Item-finding lines
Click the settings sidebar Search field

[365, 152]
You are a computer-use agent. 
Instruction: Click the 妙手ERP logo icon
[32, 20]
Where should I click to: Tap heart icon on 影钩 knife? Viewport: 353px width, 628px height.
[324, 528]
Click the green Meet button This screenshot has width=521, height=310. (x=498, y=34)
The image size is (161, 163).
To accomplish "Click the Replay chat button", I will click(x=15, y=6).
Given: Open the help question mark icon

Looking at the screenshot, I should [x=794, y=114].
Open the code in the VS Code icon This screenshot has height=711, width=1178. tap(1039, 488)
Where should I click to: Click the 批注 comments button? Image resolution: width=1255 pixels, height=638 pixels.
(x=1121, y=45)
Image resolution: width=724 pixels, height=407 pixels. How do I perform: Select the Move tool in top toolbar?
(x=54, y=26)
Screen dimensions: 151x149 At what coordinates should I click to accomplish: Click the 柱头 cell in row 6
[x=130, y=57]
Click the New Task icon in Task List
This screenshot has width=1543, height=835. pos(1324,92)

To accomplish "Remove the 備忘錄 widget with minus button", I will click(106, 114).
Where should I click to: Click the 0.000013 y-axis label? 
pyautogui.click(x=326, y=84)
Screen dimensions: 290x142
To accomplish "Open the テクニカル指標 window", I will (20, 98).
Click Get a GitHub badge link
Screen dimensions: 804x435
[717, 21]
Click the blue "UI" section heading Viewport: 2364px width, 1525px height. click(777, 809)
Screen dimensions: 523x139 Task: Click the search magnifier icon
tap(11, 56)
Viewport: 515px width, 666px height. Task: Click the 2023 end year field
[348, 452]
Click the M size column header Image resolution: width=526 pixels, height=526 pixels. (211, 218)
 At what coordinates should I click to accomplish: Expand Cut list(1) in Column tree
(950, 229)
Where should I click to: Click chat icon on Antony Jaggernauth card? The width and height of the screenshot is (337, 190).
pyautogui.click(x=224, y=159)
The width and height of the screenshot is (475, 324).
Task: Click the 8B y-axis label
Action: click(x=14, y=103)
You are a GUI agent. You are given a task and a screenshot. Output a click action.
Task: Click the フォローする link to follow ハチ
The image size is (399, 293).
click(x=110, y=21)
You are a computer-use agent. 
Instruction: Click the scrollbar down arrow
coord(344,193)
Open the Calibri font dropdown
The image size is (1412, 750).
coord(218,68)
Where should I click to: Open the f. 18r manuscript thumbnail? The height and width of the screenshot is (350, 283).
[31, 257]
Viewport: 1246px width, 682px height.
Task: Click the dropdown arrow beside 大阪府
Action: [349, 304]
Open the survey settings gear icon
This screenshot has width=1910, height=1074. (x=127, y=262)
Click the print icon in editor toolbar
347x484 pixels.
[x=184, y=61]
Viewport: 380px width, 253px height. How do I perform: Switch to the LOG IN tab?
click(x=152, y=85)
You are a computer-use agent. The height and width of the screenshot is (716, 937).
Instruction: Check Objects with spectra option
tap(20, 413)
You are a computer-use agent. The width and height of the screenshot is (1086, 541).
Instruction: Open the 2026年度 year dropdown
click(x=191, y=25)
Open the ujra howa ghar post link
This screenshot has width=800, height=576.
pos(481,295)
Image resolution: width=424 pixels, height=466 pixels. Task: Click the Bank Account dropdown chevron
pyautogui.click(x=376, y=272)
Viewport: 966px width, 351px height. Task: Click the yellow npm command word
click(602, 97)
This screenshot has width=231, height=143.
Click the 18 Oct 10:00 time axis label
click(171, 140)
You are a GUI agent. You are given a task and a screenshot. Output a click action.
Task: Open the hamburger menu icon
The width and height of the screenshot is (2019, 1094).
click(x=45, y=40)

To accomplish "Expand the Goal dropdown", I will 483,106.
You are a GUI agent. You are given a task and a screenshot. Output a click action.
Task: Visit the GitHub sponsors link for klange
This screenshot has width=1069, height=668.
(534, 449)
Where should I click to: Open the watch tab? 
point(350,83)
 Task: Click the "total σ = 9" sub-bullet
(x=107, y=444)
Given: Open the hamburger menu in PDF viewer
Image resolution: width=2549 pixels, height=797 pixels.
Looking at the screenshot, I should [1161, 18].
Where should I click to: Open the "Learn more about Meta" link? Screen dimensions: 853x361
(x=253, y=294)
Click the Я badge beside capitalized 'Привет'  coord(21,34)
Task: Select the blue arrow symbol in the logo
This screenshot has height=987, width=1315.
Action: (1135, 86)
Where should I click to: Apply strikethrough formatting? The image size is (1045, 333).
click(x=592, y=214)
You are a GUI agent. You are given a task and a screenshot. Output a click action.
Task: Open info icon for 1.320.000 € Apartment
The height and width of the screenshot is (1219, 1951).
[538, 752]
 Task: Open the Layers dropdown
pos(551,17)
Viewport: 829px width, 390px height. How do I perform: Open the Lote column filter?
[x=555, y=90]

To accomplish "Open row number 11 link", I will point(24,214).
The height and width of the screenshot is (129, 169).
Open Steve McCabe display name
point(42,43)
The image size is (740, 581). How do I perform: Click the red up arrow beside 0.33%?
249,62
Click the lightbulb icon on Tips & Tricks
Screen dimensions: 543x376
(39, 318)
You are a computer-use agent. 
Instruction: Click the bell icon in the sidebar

* **TASK PROMPT**
Return all the lines above without changing anything in them.

* **FINISHED EXERCISE**
Click the settings sidebar Search field

[365, 152]
You are a computer-use agent. 
Instruction: Click the 妙手ERP logo icon
[32, 20]
Where should I click to: Tap heart icon on 影钩 knife? Viewport: 353px width, 628px height.
[324, 528]
Click the green Meet button This screenshot has width=521, height=310. (x=498, y=34)
The image size is (161, 163).
To accomplish "Click the Replay chat button", I will click(x=15, y=6).
Given: Open the help question mark icon

Looking at the screenshot, I should [x=794, y=114].
Open the code in the VS Code icon This screenshot has height=711, width=1178. tap(1039, 488)
Where should I click to: Click the 批注 comments button? Image resolution: width=1255 pixels, height=638 pixels.
(x=1121, y=45)
Image resolution: width=724 pixels, height=407 pixels. How do I perform: Select the Move tool in top toolbar?
(x=54, y=26)
Screen dimensions: 151x149 At what coordinates should I click to accomplish: Click the 柱头 cell in row 6
[x=130, y=57]
Click the New Task icon in Task List
This screenshot has width=1543, height=835. pos(1324,92)

To accomplish "Remove the 備忘錄 widget with minus button", I will click(106, 114).
Where should I click to: Click the 0.000013 y-axis label? 
pyautogui.click(x=326, y=84)
Screen dimensions: 290x142
To accomplish "Open the テクニカル指標 window", I will (20, 98).
Click Get a GitHub badge link
Screen dimensions: 804x435
[717, 21]
Click the blue "UI" section heading Viewport: 2364px width, 1525px height. click(777, 809)
Screen dimensions: 523x139 Task: Click the search magnifier icon
tap(11, 56)
Viewport: 515px width, 666px height. Task: Click the 2023 end year field
[348, 452]
Click the M size column header Image resolution: width=526 pixels, height=526 pixels. (211, 218)
 At what coordinates should I click to accomplish: Expand Cut list(1) in Column tree
(950, 229)
Where should I click to: Click chat icon on Antony Jaggernauth card? The width and height of the screenshot is (337, 190).
pyautogui.click(x=224, y=159)
The width and height of the screenshot is (475, 324).
Task: Click the 8B y-axis label
Action: click(x=14, y=103)
You are a GUI agent. You are given a task and a screenshot. Output a click action.
Task: Click the フォローする link to follow ハチ
The image size is (399, 293).
click(x=110, y=21)
You are a computer-use agent. 
Instruction: Click the scrollbar down arrow
coord(344,193)
Open the Calibri font dropdown
The image size is (1412, 750).
coord(218,68)
Where should I click to: Open the f. 18r manuscript thumbnail? The height and width of the screenshot is (350, 283).
[31, 257]
Viewport: 1246px width, 682px height.
Task: Click the dropdown arrow beside 大阪府
Action: [349, 304]
Open the survey settings gear icon
This screenshot has width=1910, height=1074. (x=127, y=262)
Click the print icon in editor toolbar
347x484 pixels.
[x=184, y=61]
Viewport: 380px width, 253px height. How do I perform: Switch to the LOG IN tab?
click(x=152, y=85)
You are a computer-use agent. The height and width of the screenshot is (716, 937).
Instruction: Check Objects with spectra option
tap(20, 413)
You are a computer-use agent. The width and height of the screenshot is (1086, 541).
Instruction: Open the 2026年度 year dropdown
click(x=191, y=25)
Open the ujra howa ghar post link
This screenshot has width=800, height=576.
pos(481,295)
Image resolution: width=424 pixels, height=466 pixels. Task: Click the Bank Account dropdown chevron
pyautogui.click(x=376, y=272)
Viewport: 966px width, 351px height. Task: Click the yellow npm command word
click(602, 97)
This screenshot has width=231, height=143.
Click the 18 Oct 10:00 time axis label
click(171, 140)
You are a GUI agent. You are given a task and a screenshot. Output a click action.
Task: Open the hamburger menu icon
The width and height of the screenshot is (2019, 1094).
click(x=45, y=40)

To accomplish "Expand the Goal dropdown", I will 483,106.
You are a GUI agent. You are given a task and a screenshot. Output a click action.
Task: Visit the GitHub sponsors link for klange
This screenshot has width=1069, height=668.
(534, 449)
Where should I click to: Open the watch tab? 
point(350,83)
 Task: Click the "total σ = 9" sub-bullet
(x=107, y=444)
Given: Open the hamburger menu in PDF viewer
Image resolution: width=2549 pixels, height=797 pixels.
Looking at the screenshot, I should [1161, 18].
Where should I click to: Open the "Learn more about Meta" link? Screen dimensions: 853x361
(x=253, y=294)
Click the Я badge beside capitalized 'Привет'  coord(21,34)
Task: Select the blue arrow symbol in the logo
This screenshot has height=987, width=1315.
Action: (1135, 86)
Where should I click to: Apply strikethrough formatting? The image size is (1045, 333).
click(x=592, y=214)
You are a GUI agent. You are given a task and a screenshot. Output a click action.
Task: Open info icon for 1.320.000 € Apartment
The height and width of the screenshot is (1219, 1951).
[538, 752]
 Task: Open the Layers dropdown
pos(551,17)
Viewport: 829px width, 390px height. How do I perform: Open the Lote column filter?
[x=555, y=90]

To accomplish "Open row number 11 link", I will point(24,214).
The height and width of the screenshot is (129, 169).
Open Steve McCabe display name
point(42,43)
The image size is (740, 581). How do I perform: Click the red up arrow beside 0.33%?
249,62
Click the lightbulb icon on Tips & Tricks
Screen dimensions: 543x376
(39, 318)
You are a computer-use agent. 
Instruction: Click the bell icon in the sidebar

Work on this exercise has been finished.